The Knights of the Round Table
 King Arthur (Arthur King) (voiced by Andrew Kavadas) – The quarterback of his football team, The Knights, in his own time, Arthur uses his natural leadership skill in battle against Morgana's forces. While seeking Merlin's counsel at times, Arthur usually comes up with clever strategies and battle plans when needed. His shield houses the Dragon of Justice (also called the Dragon of the Shield), a wyvern which can be unleashed to do his bidding when he needs it. The wyvern was the family crest of the original Arthur of legend, Arthur Pendragon. He stores the great sword Excalibur in his chestplate, rather than a sheath. His horse's name is mentioned once as being Valor.
 Sir Lancelot (Lance) (voiced by Scott McNeil) – Lance is the second-in-command of the knights and Arthur's best friend.
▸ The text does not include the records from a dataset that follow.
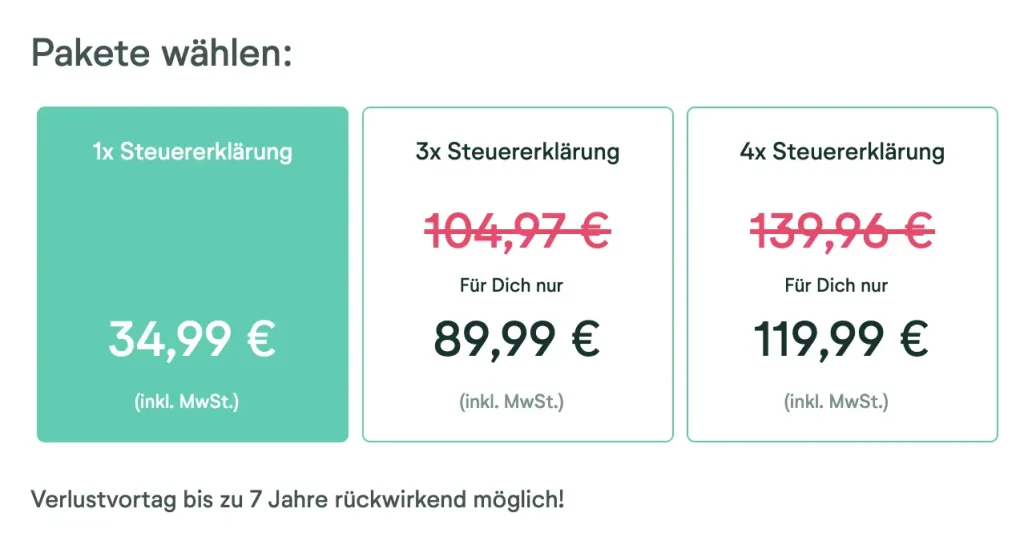Click the 'Pakete wählen:' heading

[162, 53]
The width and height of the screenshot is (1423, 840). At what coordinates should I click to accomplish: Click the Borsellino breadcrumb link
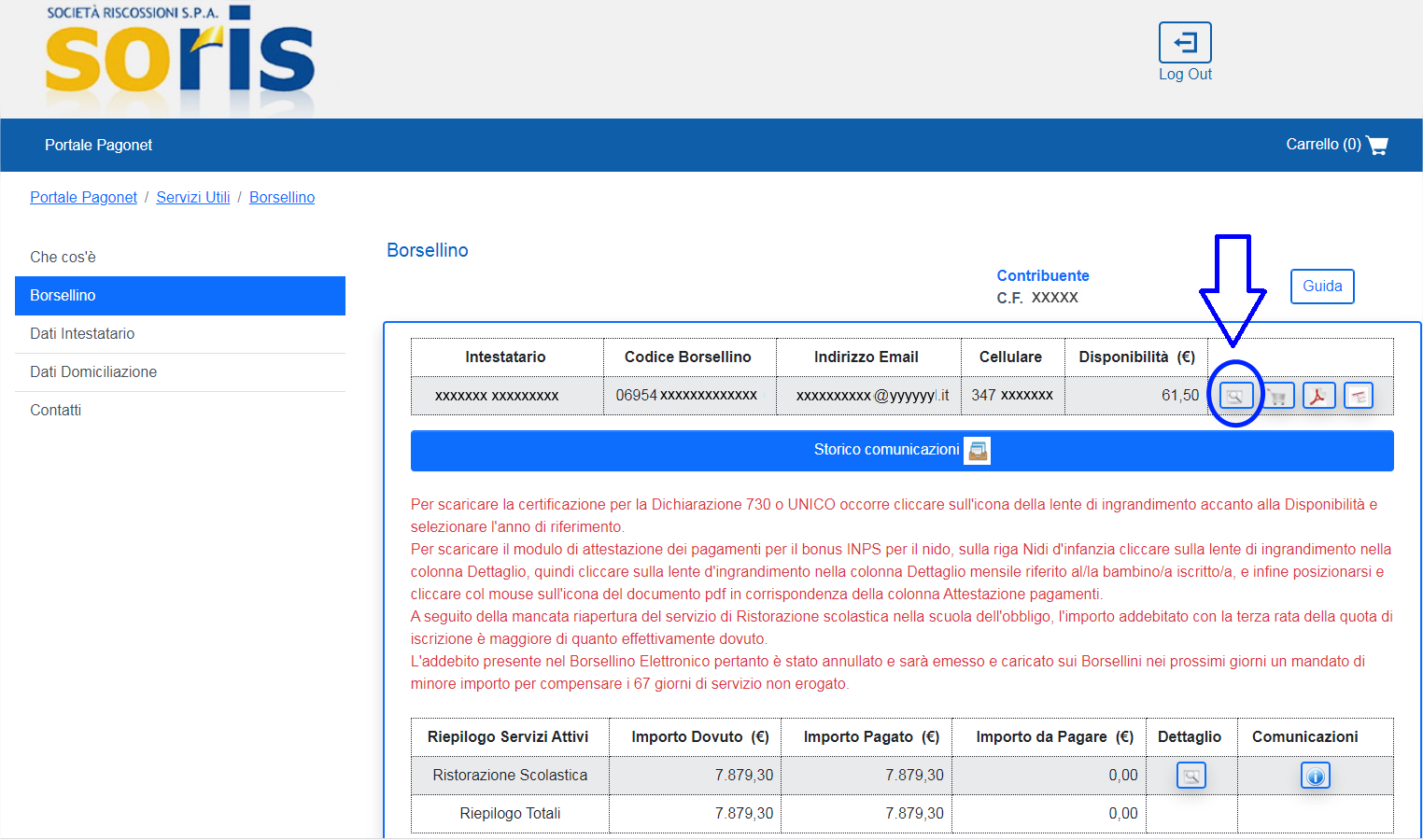[x=282, y=198]
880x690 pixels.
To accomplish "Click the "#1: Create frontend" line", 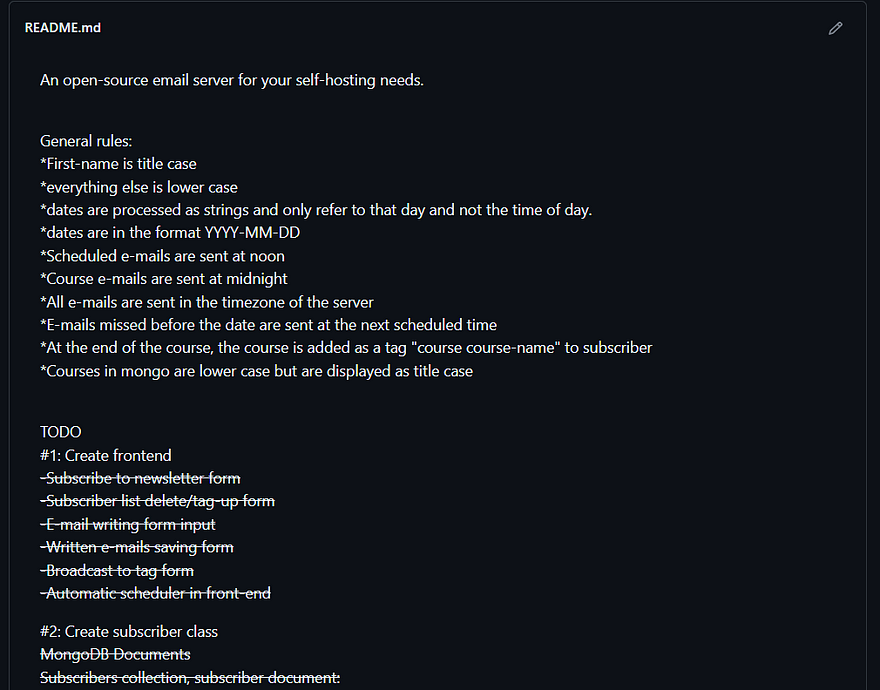I will tap(106, 455).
Fearless and brave, Lance is usually the most serious of the knights. His emblem is a lion and his primary weapon is a lance.
 Sir Tone (voiced by Scott McNeil in an Italian accent) – Tone is the team's inventor and blacksmith due to experiences in metal shop. He invents many machines based on ones he has seen in his own time. Tone's real name is Anthony. His chestplate houses a hammer and chisel with which he can build almost anything.
 Sir Trunk (voiced by Scott McNeil) – The knights' strongman. His primary weapon is a double-headed battle axe and his shield contains a giant ram strong enough to break down walls and carry several people on its back with ease.
 Sir Wally (voiced by Lee Jeffrey) – A guard for The Knights football team, as a true knight his job is now to protect Arthur during attacks. Good-natured, but takes it hard when he makes mistakes. Sir Brick is his best friend. His shield emblem is a falcon.
 Sir Brick (voiced by Garry Chalk) – Like Wally, Brick is usually used as Arthur's bodyguard. He has unwavering loyalty to his friends, including his best friend Wally. He is able to call an apparently unlimited supply of bricks out of his chest plate and create massive walls from them at will.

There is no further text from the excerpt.